Did you know his mother’s having an affair with the local electrician? That’s ­centuries-old news. They’ve been seen in sheds, cargo trucks, when the lover can’t scrape up the money for an hour in a room somewhere.
Do you think the man pays her?
They know that Junho’s father drinks away the grocery money as he flounders from bar to bar, trying to erase the war images that no one wants to talk about. All have grown up in the ruins of the Korean War, all have suffered. But this is a new Korea. The city has risen from the rubble, there are jobs for anyone willing to work six days a week, so long as you ignore the sudden disappearances of outspoken citizens. There is even money for the revived ­citywide Buddha’s Birthday lantern parade! No one wants to talk about yet another war.

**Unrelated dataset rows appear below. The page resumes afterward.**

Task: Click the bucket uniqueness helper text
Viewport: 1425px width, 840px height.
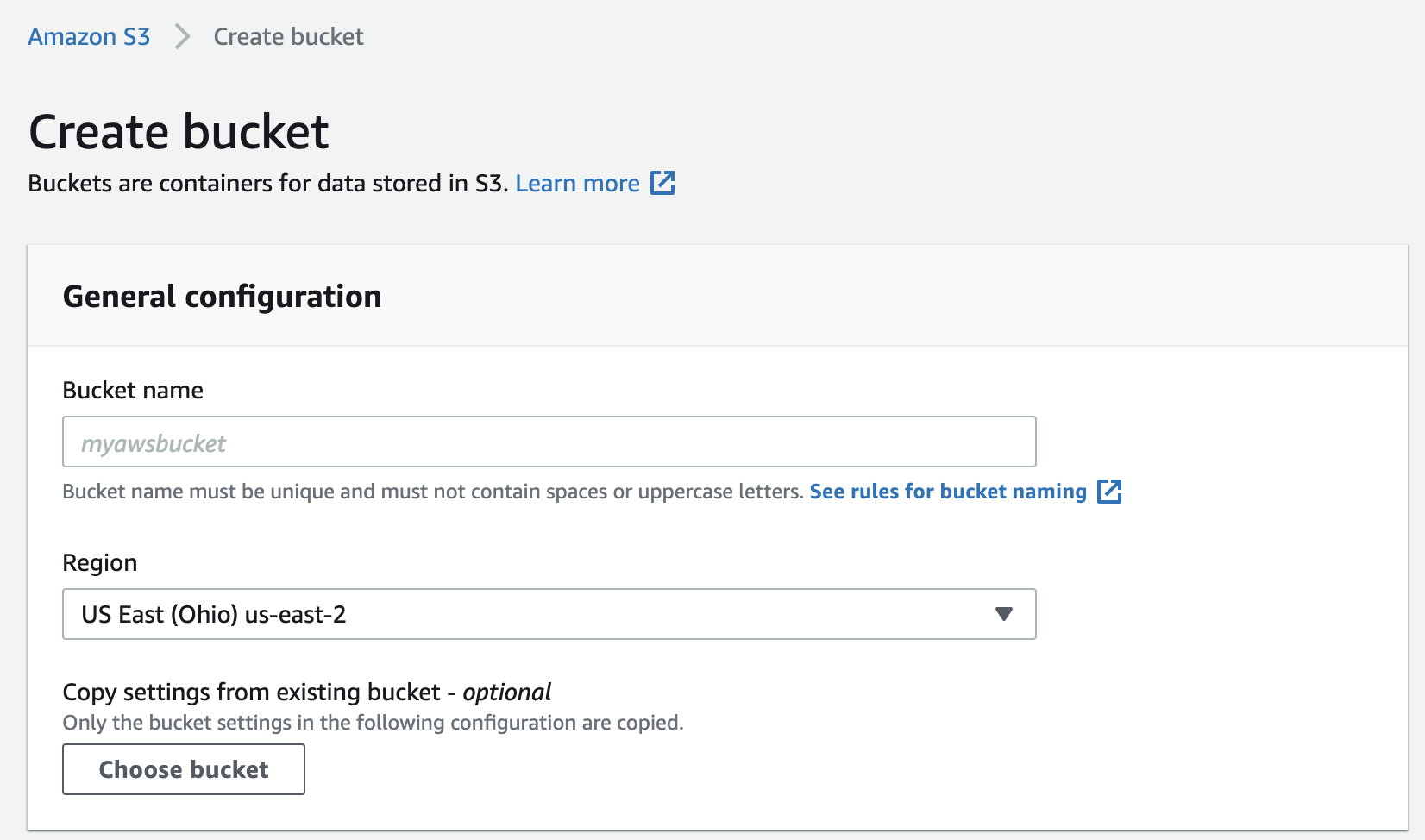Action: (430, 491)
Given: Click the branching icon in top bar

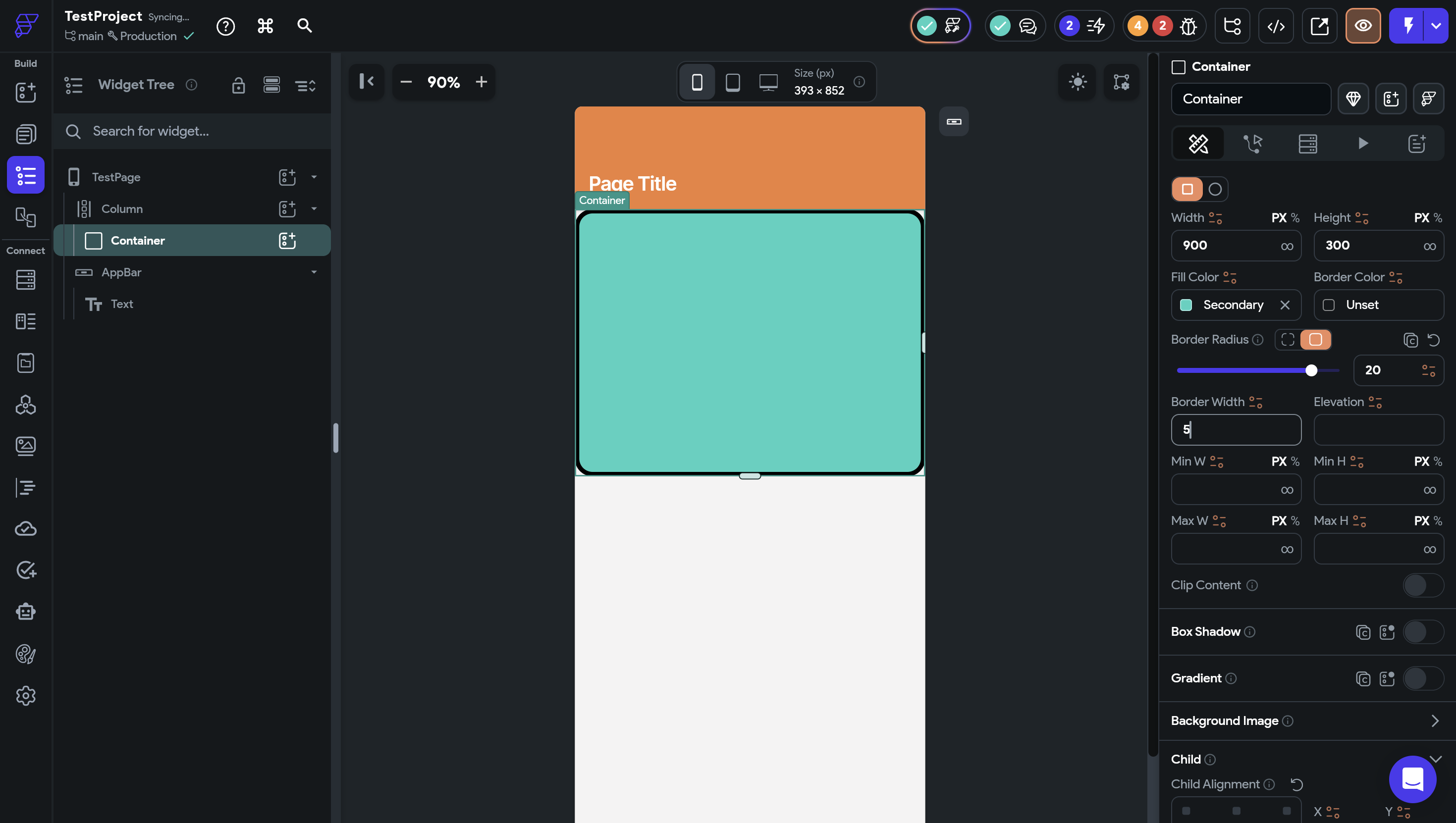Looking at the screenshot, I should tap(1232, 26).
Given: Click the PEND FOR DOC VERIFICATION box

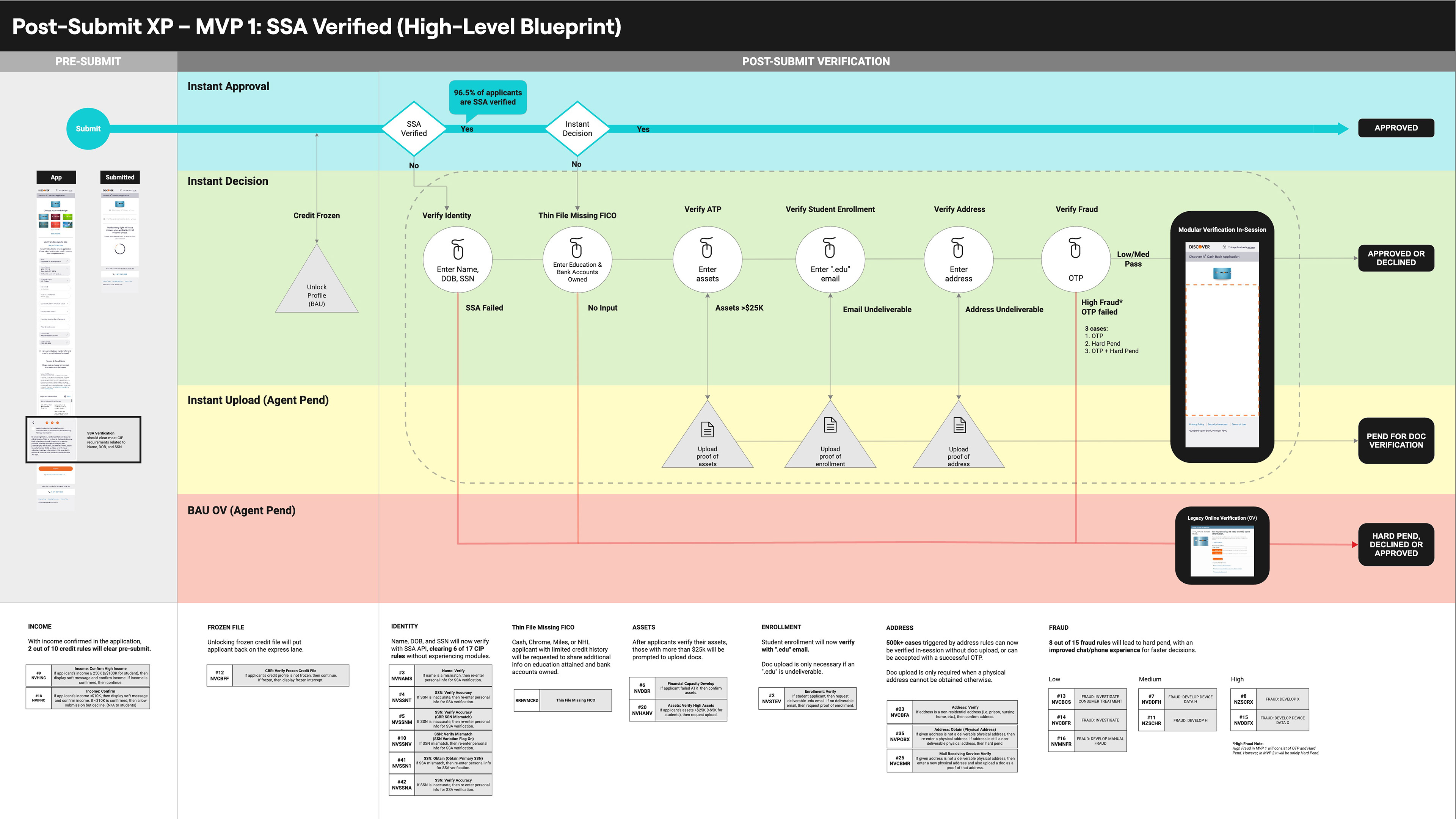Looking at the screenshot, I should pos(1395,441).
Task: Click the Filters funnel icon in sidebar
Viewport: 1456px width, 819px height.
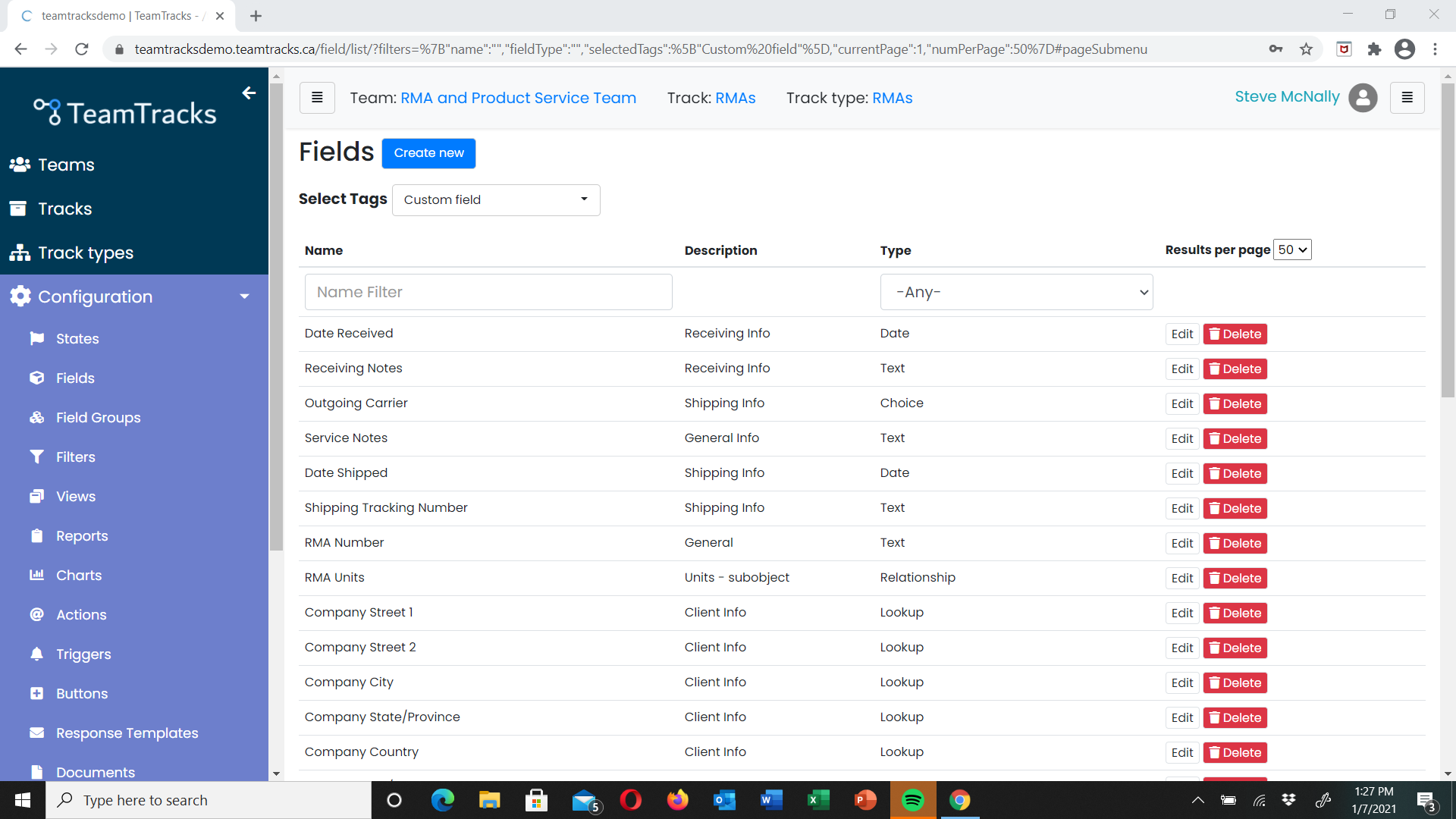Action: pos(36,457)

When the ­green-eyed man stops making his stealthy visits, Mrs. Lim takes Mina to wander through the corridors of the department store. It is Sunday afternoon, and some of the ­best-dressed women in Seoul have gathered at this church of fashion. Mina
dashes around, furtively touching the pyramid of Spam cans stacked in the center of the marbled foyer, their tinsel a towering symbol of modernity. Mrs. Lim watches the women trapped, moving inside the miraculous wooden boxes. They look so safe, she says as her voice breaks. They look so beautiful.

On the screens, remote women parade the perfect flips of their chignons, their bobs. Their ­black-and-white faces are more demure than the women Mina knows: the neighborhood’s ­broad-shouldered, loudmouthed
ajeummas
who rummage the market’s garbage for ­near-rotten stalks of spring onions and yellowing lettuce heads because they are free, and discard their dignity to work, feed, and clothe their families through the hunger years. When these women elbow their way down the aisle past the gloved ­bus-ticket girl, even the men are afraid of their forceful smiles.